Source: L. 2003: Entire section added, p. 1363, 5, effective April 25. L. 2025: (1), (3), (7), and (12) amended and (3.5), (3.7), and (13) added, (HB 25-1272), ch. 183, p. 791, 4, effective August 6.

Annotations

Editor's note: Section 8(2) of chapter 183 (HB 25-1272), Session Laws of Colorado 2025, provides that the act changing this section applies to construction defect claims brought on or after August 6, 2025.

Annotations

Cross references: For the short title ("Colorado American Dream Act") and the legislative declaration in HB 25-1272, see section 1 of chapter 183, Session Laws of Colorado 2025.

Annotations

 

ANNOTATION

Annotations

Law reviews. For note, "Restore Colorado's Repair Doctrine for Construction-Defect Claims", see 83 U. Colo. L. Rev. 875 (2012).

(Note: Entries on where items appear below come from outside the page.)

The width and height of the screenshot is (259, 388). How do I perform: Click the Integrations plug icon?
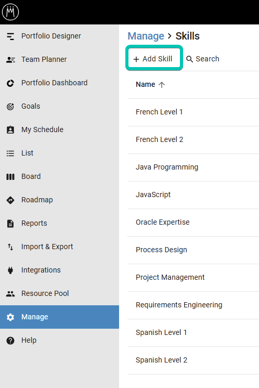click(10, 270)
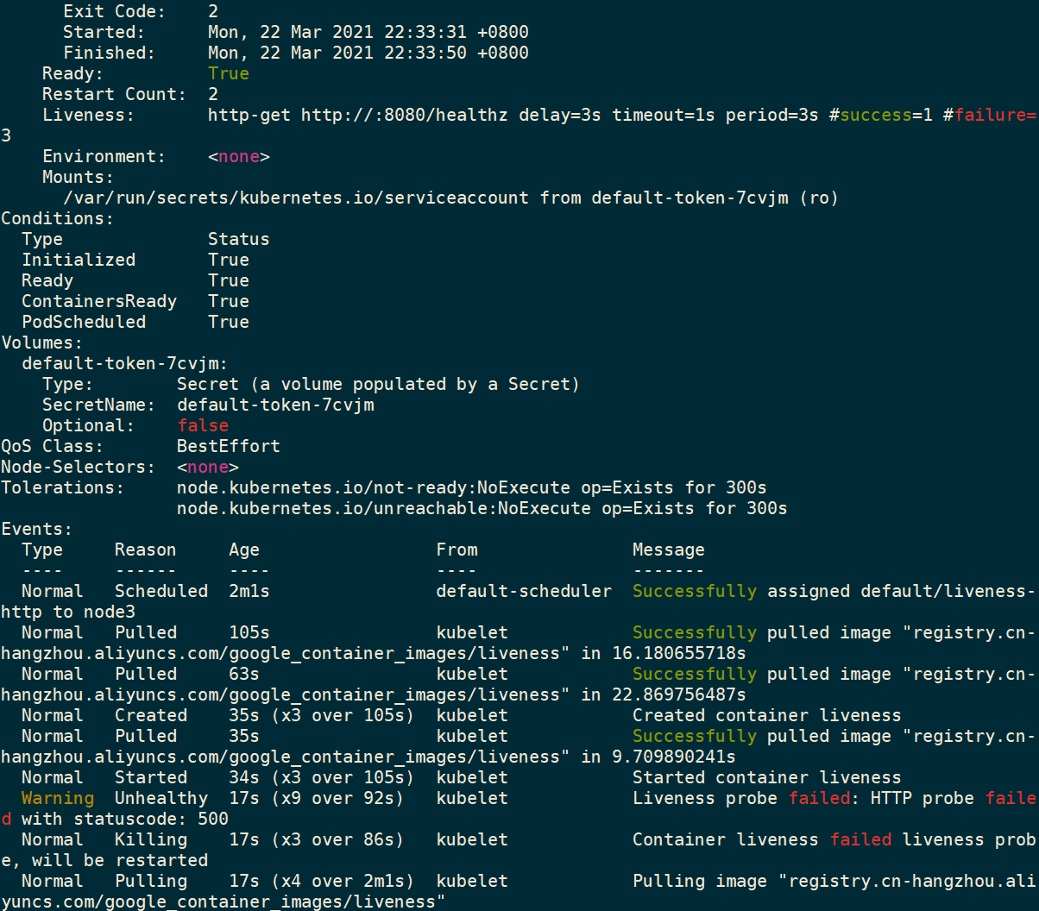Click the PodScheduled condition type
1039x911 pixels.
pyautogui.click(x=84, y=322)
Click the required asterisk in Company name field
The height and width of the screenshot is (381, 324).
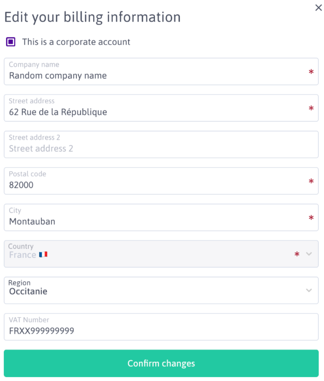[x=311, y=72]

As a matter of law, the notice of claim process outlined in the Construction Defect Action Reform Act constitutes an alternative dispute resolution proceeding. Melssen v. Auto-Owners Ins. Co., 2012 COA 102, 285 P.3d 328.

Plaintiff is not required to plead or prove that plaintiff complied with the notice process or that claim arose from a "construction defect". Act requires only that the plaintiff prove the elements of his or her common law negligence claim. Land-Wells v. Rain Way Sprinkler & Lands., 187 P.3d 1152 (Colo. App. 2008).

Subsection (9) contemplates the situation in which a plaintiff may file a claim in court before sending a notice of claim to a prospective defendant. Curry v. Zag Built LLC, 2018 COA 66, 433 P.3d 125.

A case commences for purposes of subsection (9) when the plaintiff files a complaint in court. Curry v. Zag Built LLC, 2018 COA 66, 433 P.3d 125.

The stay required by subsection (9) is mandatory. Curry v. Zag Built LLC, 2018 COA 66, 433 P.3d 125.